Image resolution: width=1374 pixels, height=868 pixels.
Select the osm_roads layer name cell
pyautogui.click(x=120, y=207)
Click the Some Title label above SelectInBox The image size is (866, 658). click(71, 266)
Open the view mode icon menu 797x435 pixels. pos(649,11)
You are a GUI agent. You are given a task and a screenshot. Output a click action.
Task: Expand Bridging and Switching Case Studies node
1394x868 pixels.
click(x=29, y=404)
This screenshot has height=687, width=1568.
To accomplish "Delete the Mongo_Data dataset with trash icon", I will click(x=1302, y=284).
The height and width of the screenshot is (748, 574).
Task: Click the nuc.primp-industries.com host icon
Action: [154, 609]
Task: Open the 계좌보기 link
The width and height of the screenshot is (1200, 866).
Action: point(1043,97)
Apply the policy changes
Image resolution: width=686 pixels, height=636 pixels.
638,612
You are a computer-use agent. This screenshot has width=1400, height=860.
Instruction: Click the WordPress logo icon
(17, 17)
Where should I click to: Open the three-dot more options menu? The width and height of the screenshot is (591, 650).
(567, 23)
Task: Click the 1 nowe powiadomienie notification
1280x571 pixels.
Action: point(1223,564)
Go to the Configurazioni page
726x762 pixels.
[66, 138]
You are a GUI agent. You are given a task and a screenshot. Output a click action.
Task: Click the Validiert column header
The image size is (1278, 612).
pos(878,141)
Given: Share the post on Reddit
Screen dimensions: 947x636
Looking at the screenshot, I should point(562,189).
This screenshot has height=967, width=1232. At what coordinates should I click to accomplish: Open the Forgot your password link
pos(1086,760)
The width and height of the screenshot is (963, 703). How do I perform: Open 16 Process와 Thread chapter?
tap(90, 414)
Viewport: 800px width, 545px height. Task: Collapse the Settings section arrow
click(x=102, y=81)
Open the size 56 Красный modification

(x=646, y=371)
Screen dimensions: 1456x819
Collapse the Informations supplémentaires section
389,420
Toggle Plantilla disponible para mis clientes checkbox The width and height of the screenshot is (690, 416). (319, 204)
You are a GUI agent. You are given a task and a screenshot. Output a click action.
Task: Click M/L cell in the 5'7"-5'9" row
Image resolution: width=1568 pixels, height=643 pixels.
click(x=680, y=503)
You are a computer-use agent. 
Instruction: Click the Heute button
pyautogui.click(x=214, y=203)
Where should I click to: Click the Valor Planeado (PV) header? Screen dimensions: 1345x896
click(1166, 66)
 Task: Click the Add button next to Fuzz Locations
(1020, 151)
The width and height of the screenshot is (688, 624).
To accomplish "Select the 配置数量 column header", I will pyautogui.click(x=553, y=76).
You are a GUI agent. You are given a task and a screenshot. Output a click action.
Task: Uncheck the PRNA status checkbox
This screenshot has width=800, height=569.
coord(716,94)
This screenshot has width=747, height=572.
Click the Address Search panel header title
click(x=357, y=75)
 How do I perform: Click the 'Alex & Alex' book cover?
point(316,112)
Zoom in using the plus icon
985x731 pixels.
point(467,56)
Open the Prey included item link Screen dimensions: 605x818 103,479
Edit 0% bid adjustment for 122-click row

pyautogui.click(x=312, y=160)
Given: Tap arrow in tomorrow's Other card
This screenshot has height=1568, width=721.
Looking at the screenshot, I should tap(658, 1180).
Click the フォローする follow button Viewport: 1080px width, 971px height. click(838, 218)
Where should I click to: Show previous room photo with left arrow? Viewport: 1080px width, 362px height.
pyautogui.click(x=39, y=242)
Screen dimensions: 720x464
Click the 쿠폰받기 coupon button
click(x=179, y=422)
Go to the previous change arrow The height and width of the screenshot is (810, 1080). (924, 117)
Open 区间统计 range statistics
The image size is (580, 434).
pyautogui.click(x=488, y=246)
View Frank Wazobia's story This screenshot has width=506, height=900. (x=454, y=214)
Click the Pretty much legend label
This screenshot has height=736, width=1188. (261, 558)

============

_Goal of the exercise_
Every entry above should come back exactly as written.

_Solution below_
Image resolution: width=1374 pixels, height=868 pixels.
Select the osm_roads layer name cell
pyautogui.click(x=120, y=207)
Click the Some Title label above SelectInBox The image size is (866, 658). click(71, 266)
Open the view mode icon menu 797x435 pixels. pos(649,11)
You are a GUI agent. You are given a task and a screenshot. Output a click action.
Task: Expand Bridging and Switching Case Studies node
1394x868 pixels.
click(x=29, y=404)
This screenshot has height=687, width=1568.
To accomplish "Delete the Mongo_Data dataset with trash icon", I will click(x=1302, y=284).
The height and width of the screenshot is (748, 574).
Task: Click the nuc.primp-industries.com host icon
Action: [154, 609]
Task: Open the 계좌보기 link
The width and height of the screenshot is (1200, 866).
Action: point(1043,97)
Apply the policy changes
Image resolution: width=686 pixels, height=636 pixels.
638,612
You are a computer-use agent. This screenshot has width=1400, height=860.
Instruction: Click the WordPress logo icon
(17, 17)
Where should I click to: Open the three-dot more options menu? The width and height of the screenshot is (591, 650).
(567, 23)
Task: Click the 1 nowe powiadomienie notification
1280x571 pixels.
Action: point(1223,564)
Go to the Configurazioni page
726x762 pixels.
[66, 138]
You are a GUI agent. You are given a task and a screenshot. Output a click action.
Task: Click the Validiert column header
The image size is (1278, 612).
pos(878,141)
Given: Share the post on Reddit
Screen dimensions: 947x636
Looking at the screenshot, I should point(562,189).
This screenshot has height=967, width=1232. At what coordinates should I click to accomplish: Open the Forgot your password link
pos(1086,760)
The width and height of the screenshot is (963, 703). How do I perform: Open 16 Process와 Thread chapter?
tap(90, 414)
Viewport: 800px width, 545px height. Task: Collapse the Settings section arrow
click(x=102, y=81)
Open the size 56 Красный modification

(x=646, y=371)
Screen dimensions: 1456x819
Collapse the Informations supplémentaires section
389,420
Toggle Plantilla disponible para mis clientes checkbox The width and height of the screenshot is (690, 416). (319, 204)
You are a GUI agent. You are given a task and a screenshot. Output a click action.
Task: Click M/L cell in the 5'7"-5'9" row
Image resolution: width=1568 pixels, height=643 pixels.
click(x=680, y=503)
You are a computer-use agent. 
Instruction: Click the Heute button
pyautogui.click(x=214, y=203)
Where should I click to: Click the Valor Planeado (PV) header? Screen dimensions: 1345x896
click(1166, 66)
 Task: Click the Add button next to Fuzz Locations
(1020, 151)
The width and height of the screenshot is (688, 624).
To accomplish "Select the 配置数量 column header", I will pyautogui.click(x=553, y=76).
You are a GUI agent. You are given a task and a screenshot. Output a click action.
Task: Uncheck the PRNA status checkbox
This screenshot has width=800, height=569.
coord(716,94)
This screenshot has width=747, height=572.
Click the Address Search panel header title
click(x=357, y=75)
 How do I perform: Click the 'Alex & Alex' book cover?
point(316,112)
Zoom in using the plus icon
985x731 pixels.
point(467,56)
Open the Prey included item link Screen dimensions: 605x818 103,479
Edit 0% bid adjustment for 122-click row

pyautogui.click(x=312, y=160)
Given: Tap arrow in tomorrow's Other card
This screenshot has height=1568, width=721.
Looking at the screenshot, I should tap(658, 1180).
Click the フォローする follow button Viewport: 1080px width, 971px height. click(838, 218)
Where should I click to: Show previous room photo with left arrow? Viewport: 1080px width, 362px height.
pyautogui.click(x=39, y=242)
Screen dimensions: 720x464
Click the 쿠폰받기 coupon button
click(x=179, y=422)
Go to the previous change arrow The height and width of the screenshot is (810, 1080). (924, 117)
Open 区间统计 range statistics
The image size is (580, 434).
pyautogui.click(x=488, y=246)
View Frank Wazobia's story This screenshot has width=506, height=900. (x=454, y=214)
Click the Pretty much legend label
This screenshot has height=736, width=1188. (261, 558)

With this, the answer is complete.